This is interesting! We see that our absolute errors initially decrease as \(h\) decreases, with orders reflective of the methods used. However, the errors eventually reach inflection points and then start to increase. This is due to the fact that our absolute error is actually composed of two types of error:

\[\text{absolute error} = \text{truncation error} + \text{roundoff error}.\]

Roundoff error arises due to catastrophic cancellation in the numerator of these methods. We’ll discuss this shortly. To better delineate these errors, let’s add two dashed lines to the plot to indicate what our absolute error would be without roundoff error.

def plot_errors():
    ...
    first_order_truncation_err = f(x) / 2 * h
    second_order_truncation_err = f_prime / 6 * h ** 2
    ...
    ax.plot(h, first_order_truncation_err, '--', label='first order truncation')
    ax.plot(h, second_order_truncation_err, '--', label='second order truncation')
    ...

That’s quite a difference. Empirically, we see that truncation error initially dominates roundoff error. Only later, when the truncation error becomes very small, does roundoff error start to dominate. In fact, the roundoff error increases as \(h\) decreases. Therefore, these approximations are ill-conditioned.

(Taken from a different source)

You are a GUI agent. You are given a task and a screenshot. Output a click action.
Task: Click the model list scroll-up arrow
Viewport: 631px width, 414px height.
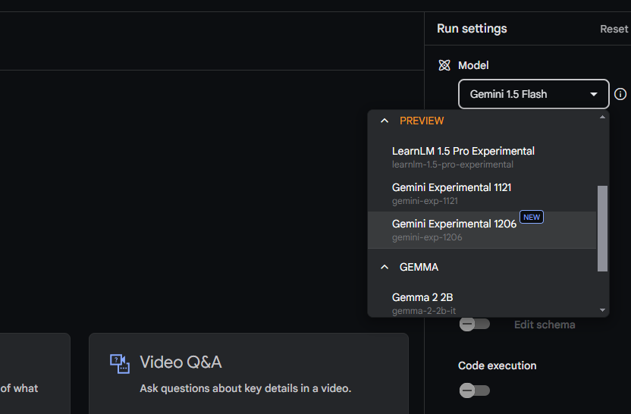(603, 117)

Roundoff Error and Catastrophic Cancellation

Wikipedia defines catastrophic cancellation as

the phenomenon that subtracting good approximations to two nearby numbers may yield a very bad approximation to the difference of the original numbers.

To see this, let \(x, y \in \mathbb{R}\) with approximations \(\tilde{x}\) and \(\tilde{y}\), respectively. Assume \(x \approx y\). By the reverse triangle inequality,

\[\begin{align} |(\tilde{x} - \tilde{y}) - (x - y)| &= |(\tilde{x} - x) - (\tilde{y} - y)| \\ &\geq ||\tilde{x} - x| - |\tilde{y} - y|| \end{align}\]

and so the relative error has a lower bound:

\[\frac{|(\tilde{x} - \tilde{y}) - (x - y)|}{|x - y|} \geq \frac{||\tilde{x} - x| - |\tilde{y} - y||}{|x - y|}\]

The numerator of the bound could be small as it depends only on how well we’ve approximated \(x\) and \(y\). However, the denominator can also be very small if \(x \approx y\), and so the relative error can be arbitrarily large. In other words, subtraction is ill-conditioned at nearby inputs.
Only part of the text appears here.